Pick an ongoing political topic related to the themes from week 3 to week 15. Clearly identify a research question and the hypothesis or hypotheses you want to test (try not to examine more than three hypotheses).

Here is one example. Research question: why has North Korea developed nuclear weapons? Hypotheses: 1) due to fears about the power of the US; 2) because it driven by domestic factors. You will test the validity of those hypotheses by examining their logic and empirical evidence available. Your conclusion will be: a) Hypothesis 1 seems correct, b) Hypothesis 2 seems correct, or 3) argue that none of those hypotheses are correct.

Literature review

Read at least three academic references about the topic so that you can triangulate several opinions about it.

Approach

The argument can be based on a theory or not. For instance, in the North Korea example I gave above, you can use realism and liberalism to support hypotheses 1 and 2, or you can just look at hypotheses 1 and 2 without any reference to theory. Not all of you took IR theory before so I want to give the same chances to everyone.

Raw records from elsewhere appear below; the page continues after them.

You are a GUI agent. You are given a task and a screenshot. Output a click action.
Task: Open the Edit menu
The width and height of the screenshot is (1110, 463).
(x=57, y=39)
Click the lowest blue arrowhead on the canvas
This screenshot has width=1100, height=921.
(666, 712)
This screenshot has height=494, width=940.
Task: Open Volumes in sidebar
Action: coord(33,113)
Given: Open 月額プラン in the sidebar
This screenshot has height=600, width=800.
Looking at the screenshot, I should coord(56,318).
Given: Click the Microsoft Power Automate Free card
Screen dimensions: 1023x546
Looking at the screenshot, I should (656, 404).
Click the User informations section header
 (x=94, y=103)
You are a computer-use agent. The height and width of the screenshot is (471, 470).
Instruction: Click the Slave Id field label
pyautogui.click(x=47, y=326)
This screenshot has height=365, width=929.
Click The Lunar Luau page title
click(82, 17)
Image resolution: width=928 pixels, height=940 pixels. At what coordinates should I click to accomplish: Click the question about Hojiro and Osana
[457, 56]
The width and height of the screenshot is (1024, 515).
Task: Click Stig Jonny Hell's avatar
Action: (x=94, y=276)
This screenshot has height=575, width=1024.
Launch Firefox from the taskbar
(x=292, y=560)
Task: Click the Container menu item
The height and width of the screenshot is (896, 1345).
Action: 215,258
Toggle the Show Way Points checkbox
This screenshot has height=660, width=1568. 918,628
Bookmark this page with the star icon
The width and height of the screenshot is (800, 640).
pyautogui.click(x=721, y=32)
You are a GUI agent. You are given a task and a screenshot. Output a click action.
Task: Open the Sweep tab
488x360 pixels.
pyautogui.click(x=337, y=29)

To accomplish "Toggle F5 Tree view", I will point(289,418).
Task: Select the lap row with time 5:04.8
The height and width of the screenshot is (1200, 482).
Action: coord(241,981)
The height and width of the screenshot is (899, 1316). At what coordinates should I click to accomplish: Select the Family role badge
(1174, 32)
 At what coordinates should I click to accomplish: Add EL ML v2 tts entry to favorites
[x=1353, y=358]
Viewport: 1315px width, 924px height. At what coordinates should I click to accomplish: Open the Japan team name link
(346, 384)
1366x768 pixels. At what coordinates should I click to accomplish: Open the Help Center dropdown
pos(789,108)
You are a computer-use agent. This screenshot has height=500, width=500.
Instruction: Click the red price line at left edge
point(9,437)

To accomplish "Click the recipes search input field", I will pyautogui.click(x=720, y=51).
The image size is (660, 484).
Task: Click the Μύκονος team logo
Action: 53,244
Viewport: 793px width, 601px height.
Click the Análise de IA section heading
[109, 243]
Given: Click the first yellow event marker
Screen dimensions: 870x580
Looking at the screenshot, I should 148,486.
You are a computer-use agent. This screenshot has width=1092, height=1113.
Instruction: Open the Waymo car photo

For those of you who want to follow theory, please let me know if you need more references, especially in the case of eclecticism, which I didn’t include in week 2 readings.

Methods

Briefly explain what kind of data validates the argument that you support.

Structure

Ideally the essay would be organized like this: 1) “Introduction” (topic, research question, hypotheses, summary of your explanation), 2) “Literature review”, 3) “Theory and Methods” or just “Methods” (according to your approach being theoretical or not) 4) “Analysis” (a big chapter where you examine the validity of the hypothesis or hypotheses), 5) “Conclusion” (review your findings, write a bit about their implications to the future, and if you want feel free to propose some solution to the problem).

Form

Choose any citation style from here:
https://www.citethisforme.com/guides

Please use footnotes rather than endnotes.